The next largest parts are the pair of 12-inch turrets, the pilothouse, the tall funnel, the bridge levels and the rear platform. Again, these parts are very well done, with the turrets needing to be trimmed from the casting wafer. The pilothouse is particularly nice with the windows and doors neatly framed and the paneled wood done quite realistically. The flying bridge wings are a little warped and the best way to hopefully take care of this is to soften it in hot water and placing it under a heavy flat object to flatten it out.
This kit came with a plethora of smaller parts which include a variety of boats and steam launches, boat racks, rudders, propellers and propeller struts, bases for the 4-inch guns, anchors, 12-inch gun barrels, military mast and fighting top. Some of the smaller parts area little roughly cast, such as the bases for the 4-inch guns, and will require sanding and cleaning up. The military mast in warped and will be better used as a pattern to make a replacement out of brass rod.

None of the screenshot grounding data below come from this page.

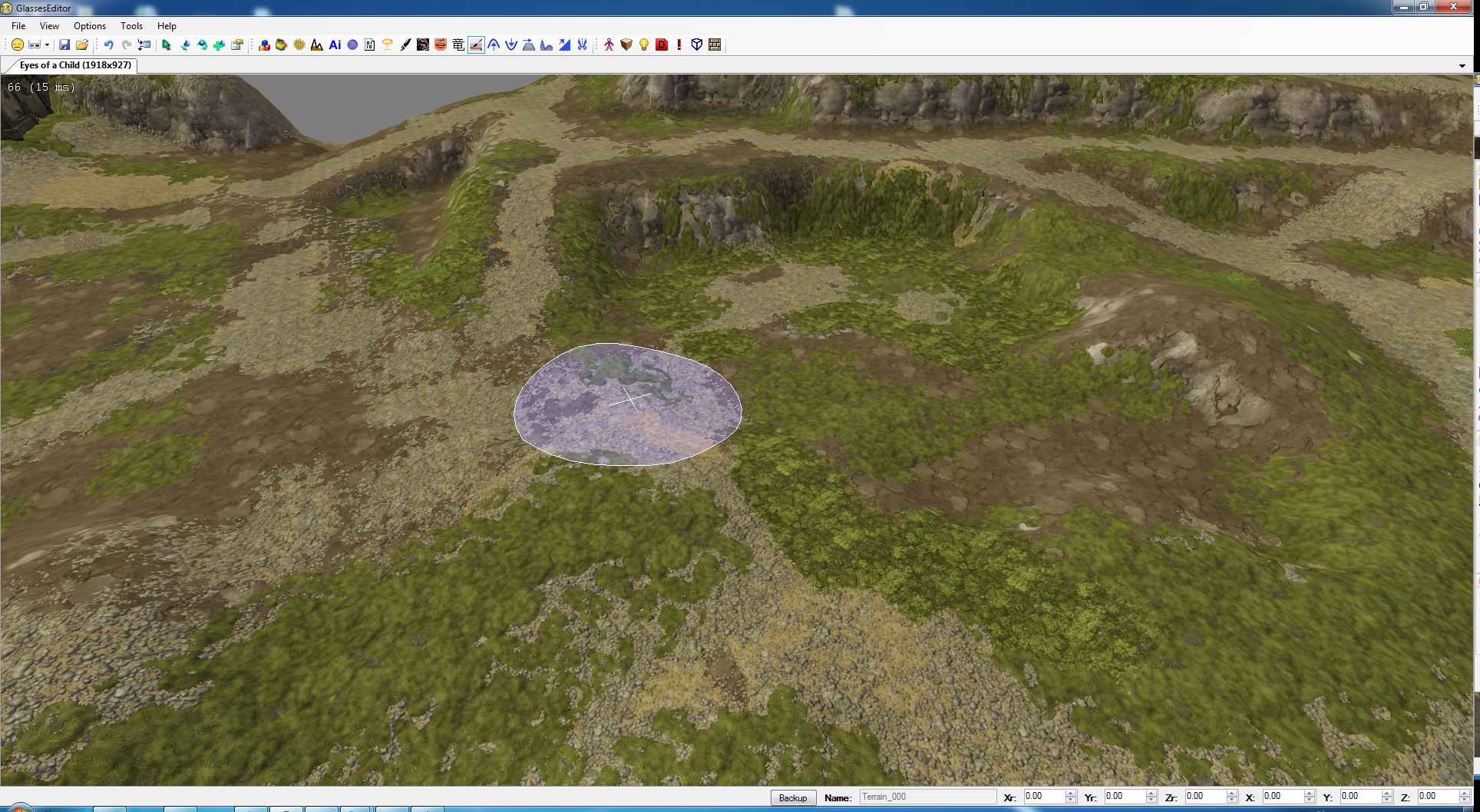The height and width of the screenshot is (812, 1480).
Task: Select the paintbrush tool icon
Action: (x=405, y=45)
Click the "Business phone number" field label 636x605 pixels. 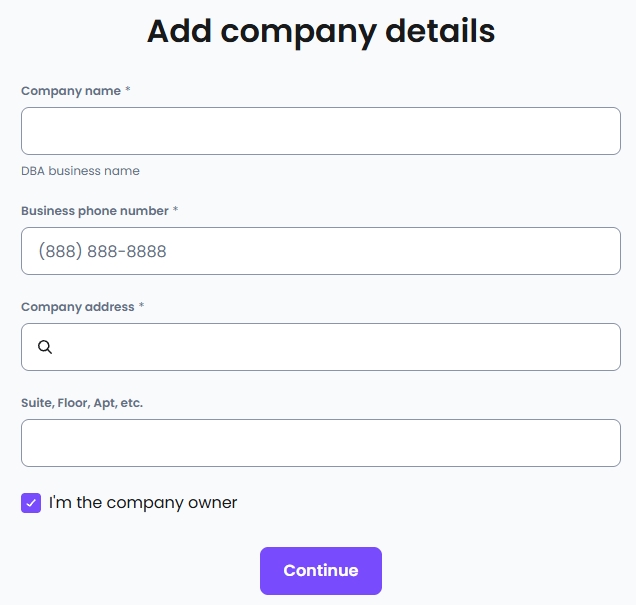point(95,211)
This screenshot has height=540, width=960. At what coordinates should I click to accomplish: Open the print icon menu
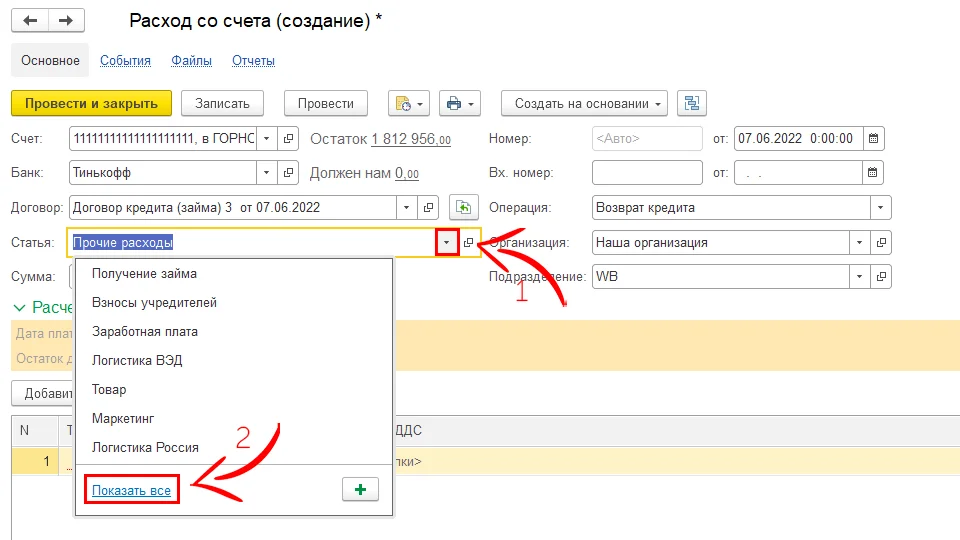click(460, 103)
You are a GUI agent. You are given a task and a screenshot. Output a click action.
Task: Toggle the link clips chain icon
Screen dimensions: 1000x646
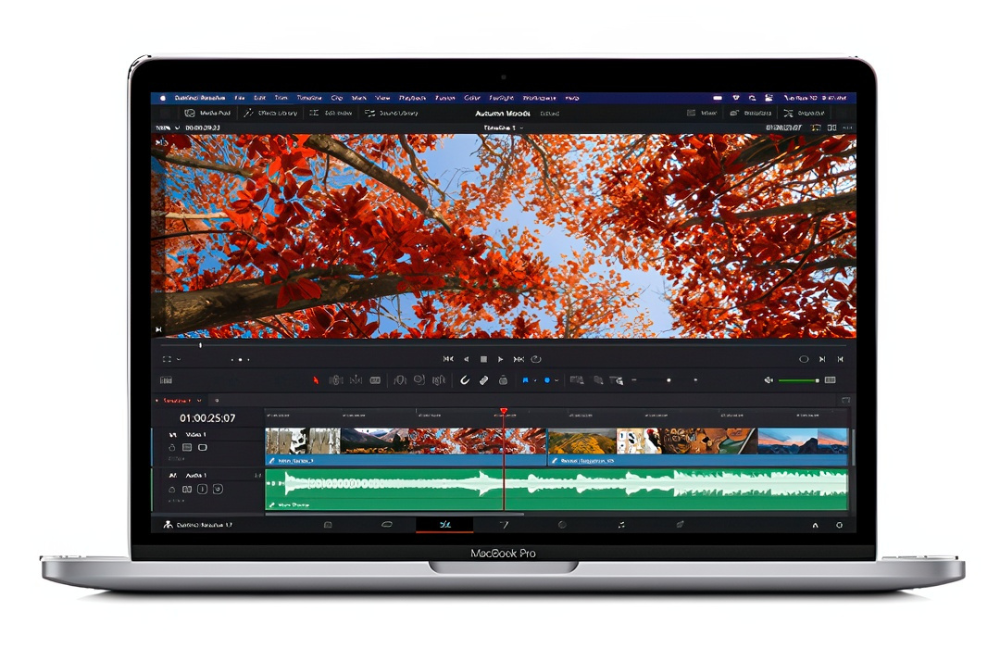[x=483, y=380]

The brass photo-etch for this kit is truly outstanding and it is chock full of parts. It contains all of the railings, most of which have the awning support stanchions, supports for the flying bridge and rear deck, gun shields for the 4-in and 6-pounder guns, funnel cap grill, inclined and vertical ladders, davits, boat oars, boom pulleys and hooks a pair of ship’s wheels and about 30 1-pounder guns. I am particularly pleased with the shields for the 6-pounder guns, which are the correct style. The shields provided on the Monterey’s photo-etch set looked more like shields for 20mm Oerlikons. Some of these parts come with plenty of extras should be clumsy and either mangle or lose some – I know that I will probably be.
Also included in the box is a decal sheet that has been developed for their series of models from this era. The sheet contains eight 45 star and eight 46 star United States flags in two sizes (3/16" x 9/16" and 1/8" x 7/16") and styles (standard and windblown").
The instructions for this kit are better than those for the Monterey, but not as detailed as some of the instruction sheets that I have seen in some of their other kits. The first page contains a map of the photo-etch set and a numbered key to the specific parts that are to be used with the Puritan. The sheet then opens up to show a number key and diagram for most of the resin parts and several diagrams showing part placement and the proper assembly of certain sections, such as the rear platform and the bridge.
I am looking forward to building the Puritan. I had a lot of fun building the Monterey and this kit promises to be just as much fun. The supports for the flying bridge wings are a lot more complex than those on the Monterey. For this reason I would not recommend the Puritan as a first resin kit but it would make a great second or third kit, especially if you are into ships of this era. Somebody call me a doctor, I think I'm coming down with "monitor fever".